Rentnerin klagt wegen Kohlrabiblatt

  30 Oktober 2015    Gelesen: 482
Rentnerin klagt wegen Kohlrabiblatt
In Lebensmittelgeschäften muss die Obst- und Gemüseabteilung besonders genau kontrolliert werden. Wenn nicht, haftet bei Unfällen von Kunden das Unternehmen. Doch die Beweisführung ist tückisch, wie ein Fall aus Hannover zeigt.
Ein aufgeschürftes Ohr, eine dicke Beule am Kopf und ein Bluterguss am Knie: Drei Wochen lang litt eine Rentnerin aus Hannover unter den Folgen ihres Sturzes im Supermarkt. Weil sie überzeugt davon ist, dass der Marktbetreiber für ihre Verletzungen verantwortlich ist, zog die Seniorin vor das Amtsgericht Hannover. Sie verlangt Schmerzensgeld und Schadenersatz in Höhe von rund 1800 Euro.
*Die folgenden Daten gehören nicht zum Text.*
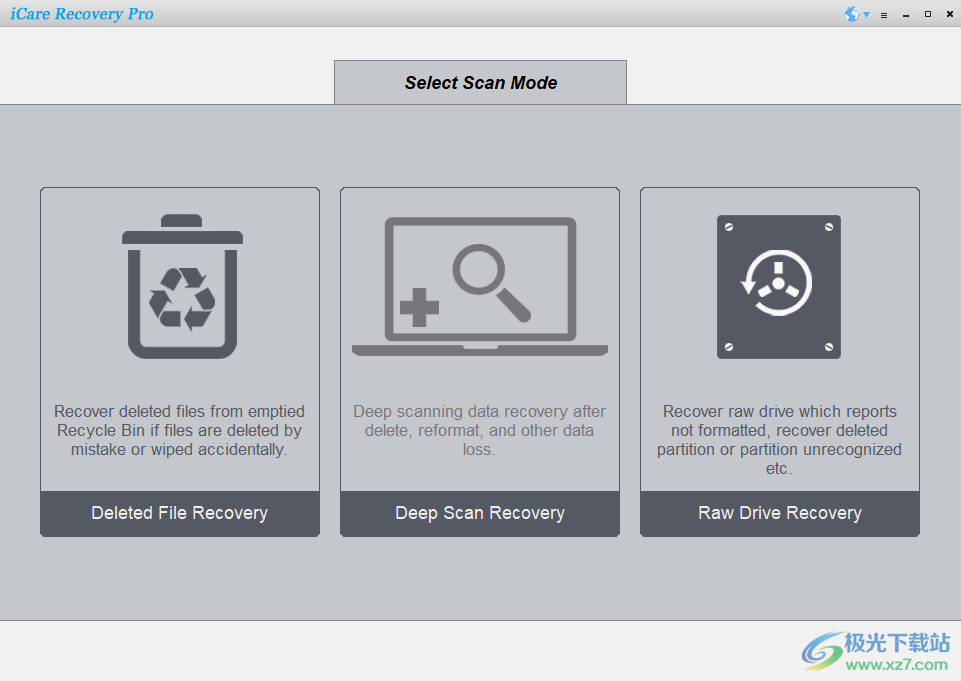
Task: Click the globe language icon in the title bar
Action: [x=850, y=14]
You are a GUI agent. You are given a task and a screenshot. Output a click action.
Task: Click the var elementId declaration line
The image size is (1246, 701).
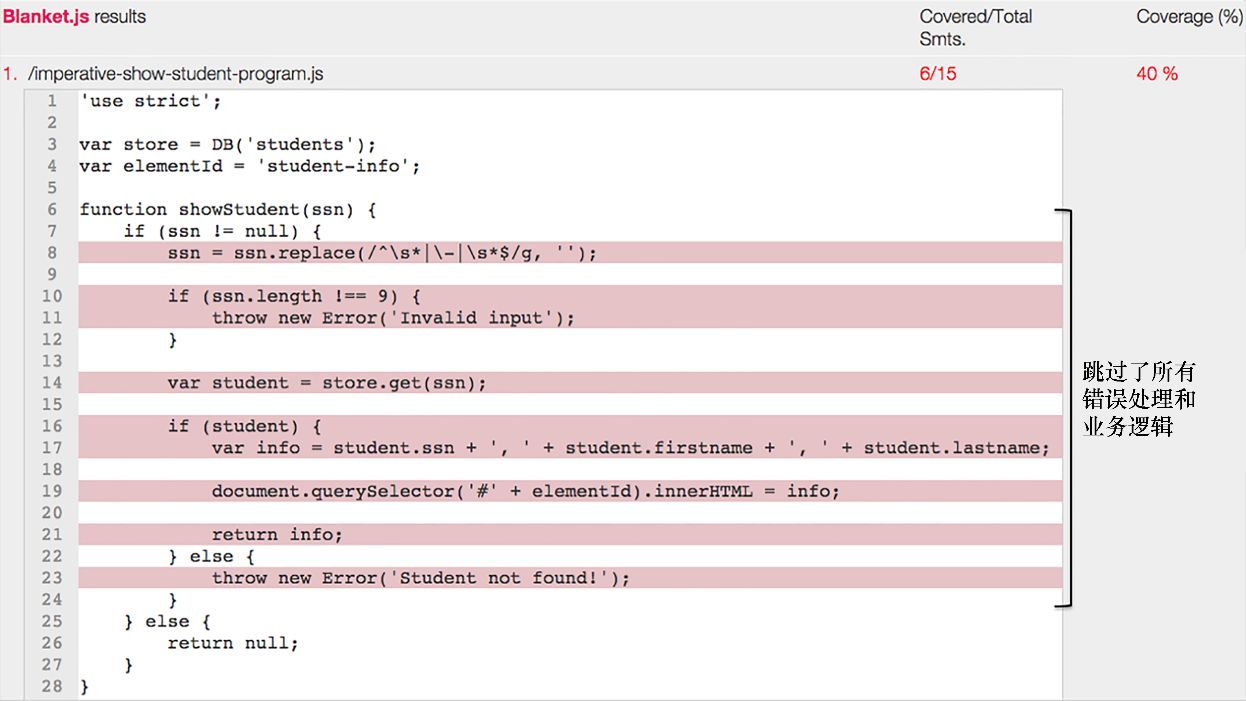point(249,166)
Das Lebensmittelunternehmen bestreitet dagegen, am Unfall in der Gemüseabteilung schuld zu sein, da diese regelmäßig kontrolliert werde. In der knapp zweistündigen Zivilverhandlung ging es heute um glitschige grüne Stellen auf den Fliesen, um von Kunden abgerissene Kohlrabi-Blätter und vor allem um die Frage, wie oft der Filialleiter den Fußboden des eher beengten, rund 380 Quadratmeter großen Ladens überprüft.
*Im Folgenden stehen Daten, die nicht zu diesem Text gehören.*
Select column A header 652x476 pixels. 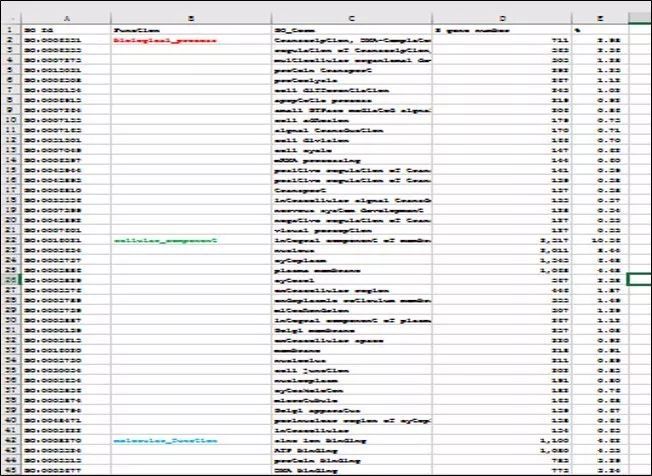pyautogui.click(x=66, y=18)
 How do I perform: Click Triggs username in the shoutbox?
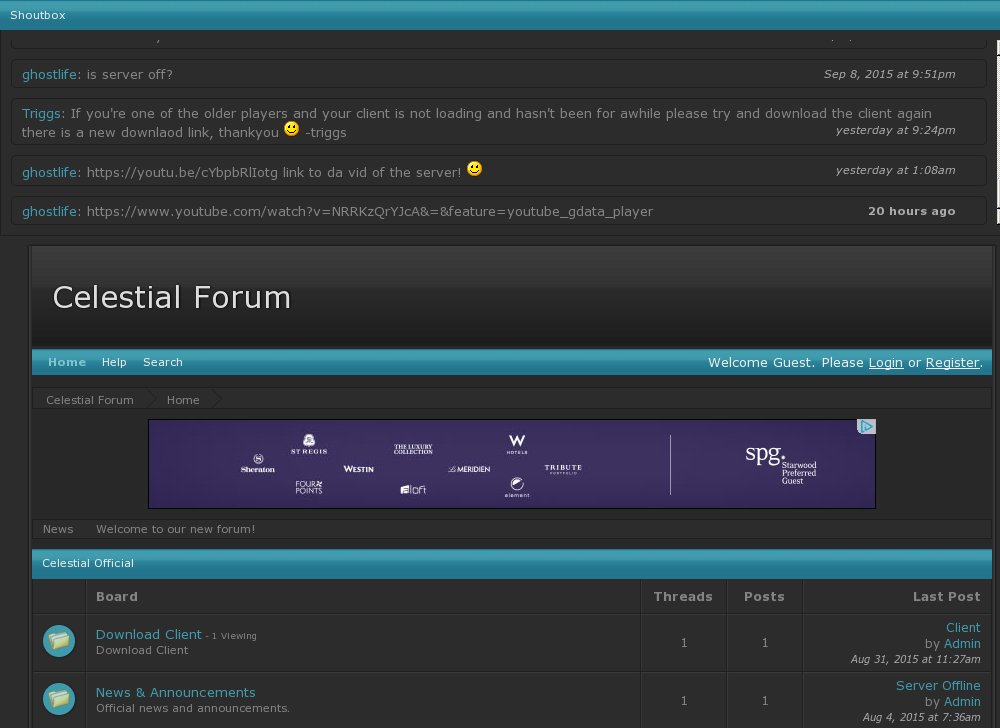pos(43,114)
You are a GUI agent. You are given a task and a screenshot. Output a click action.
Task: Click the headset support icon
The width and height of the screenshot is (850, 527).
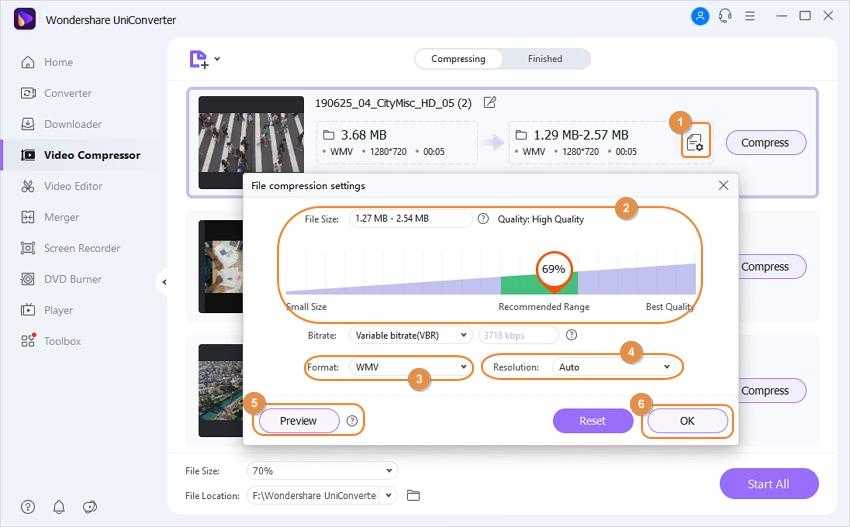point(725,16)
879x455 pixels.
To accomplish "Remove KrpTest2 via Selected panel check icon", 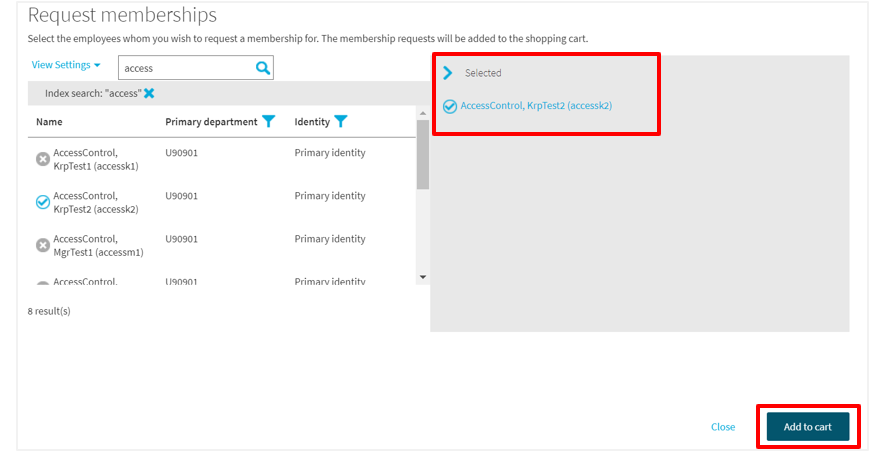I will pyautogui.click(x=450, y=106).
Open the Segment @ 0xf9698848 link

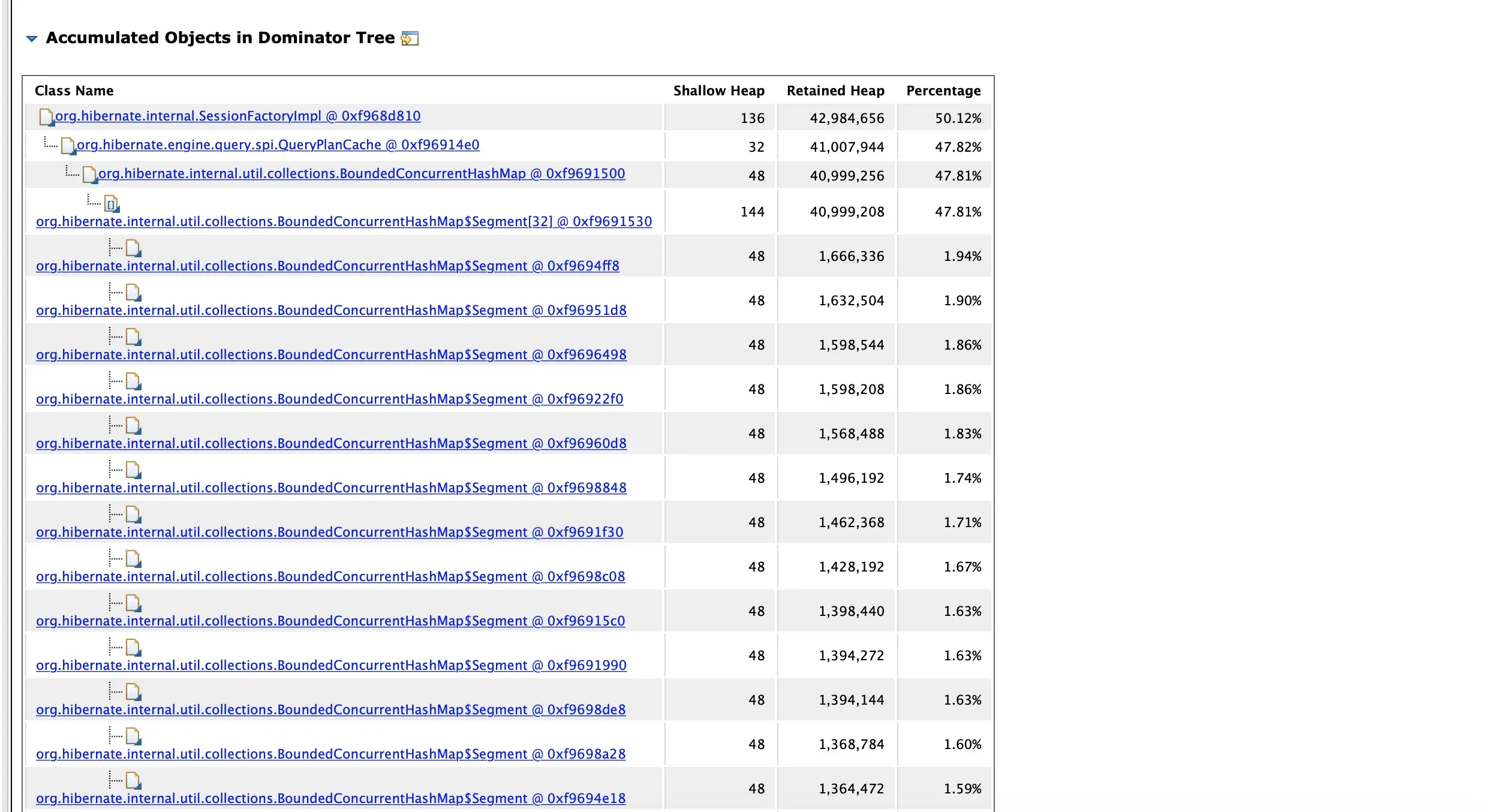click(x=331, y=488)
Der folgenschwere Ausrutscher passierte am 12. Juni vergangenen Jahres gegen 17.30 Uhr. Die alte Dame präsentierte im Gerichtssaal die Hose, die sie am Tag ihres Sturzes getragen hatte und die trotz Reinigung nicht von den grünen Flecken befreit werden konnte. Zudem überreichte sie der Richterin die Gesundheitssandalen, die sie am Unfalltag getragen hatte. "Ich hatte keine Hackenschuhe an", betonte die Rentnerin.

Beweismittel weggeworfen

Ihr damaliger Einkaufsbegleiter war als Zeuge extra aus Süddeutschland ausgereist. Worauf die Klägerin ausgerutscht war, konnte der 82-Jährige nicht genau beschreiben: "Es war irgendwie grün und sah aus wie Blätter, die jemand abgemacht hatte." Die Brille seiner Begleiterin, die bei dem Unfall zerbrach, konnte er nicht als Beweismittel vorlegen. Er habe sie weggeworfen. "Ich habe doch nicht gedacht, dass das vor Gericht landet", sagte der Zeuge.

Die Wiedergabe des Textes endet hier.